The most recent IPU takes a broad view of the application of section 482 and looks at the substance of transactions. Regarding the first requirement, the IPU instructs examiners that organizations can include almost any type of entity and that a trade or business means a trade or business activity of any kind, regardless of place of organization, formal organization, type of ownership (individual or otherwise) and place of operation. On the common control requirement, the IPU emphasizes that the form of control is not decisive and that the reality of control governs. It also notes the presumption of control if income or deductions are arbitrarily shifted. Finally, the reallocation to clearly reflect income requirement notes that an IRS allocation will be upheld unless the taxpayer can provide that the IRS determination was arbitrary and capricious. Moreover, the IPU provides examples of circumstances that indicate the presence of arbitrary shifting of income, including when the net income of the foreign affiliate is high compared to the net income reported by the US company. Of course, it may be appropriate for the foreign affiliate to have higher net income.

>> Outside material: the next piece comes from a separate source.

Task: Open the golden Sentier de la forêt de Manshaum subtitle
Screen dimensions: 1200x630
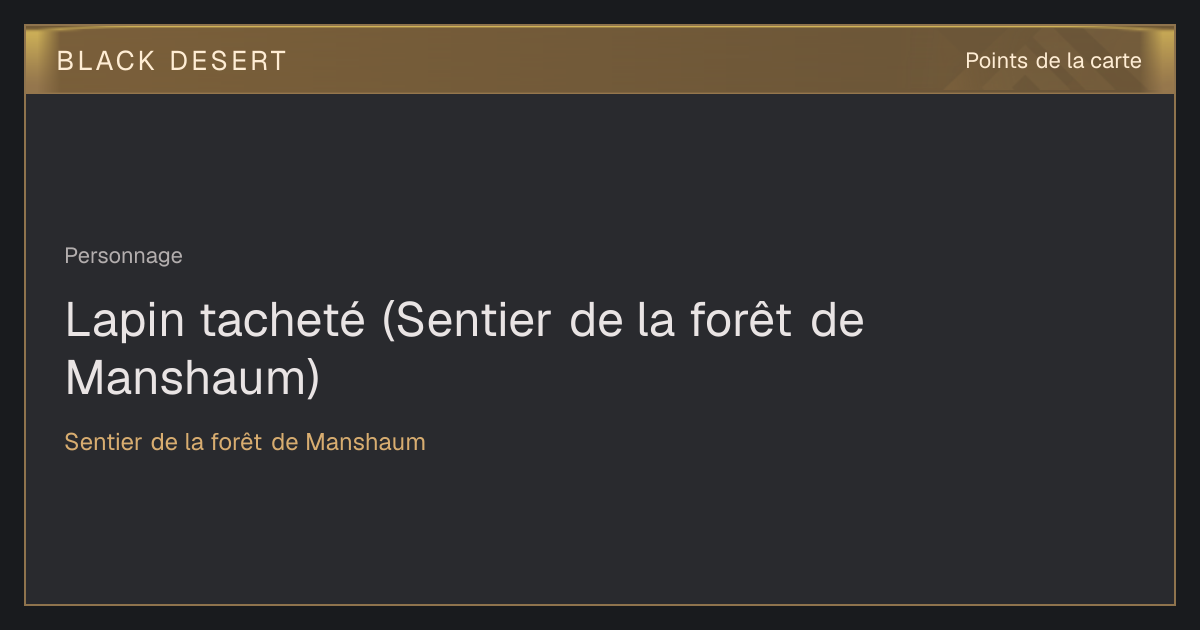Action: click(x=245, y=442)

The IPU contains instructions on initial factual development of the requirements and provides references to resources that an agent should consult, including internal IRS resources, IRS guidance and case law. It also identifies the types of documents that should be requested and reviewed during the examination.
As demonstrated by the large number of high-profile transfer pricing disputes currently pending in the courts, the IRS is taking a strong stance on the application of section 482. Moreover, as demonstrated by this IPU, the IRS wants examining agents to be aggressive in identifying circumstances where there may be noncompliance with section 482. Taxpayers with transfer pricing issues may benefit from reviewing all IPUs on section 482, both in documenting their transfer pricing activities and upon commencement of an examination to ensure that they have the documentation that the IRS will request.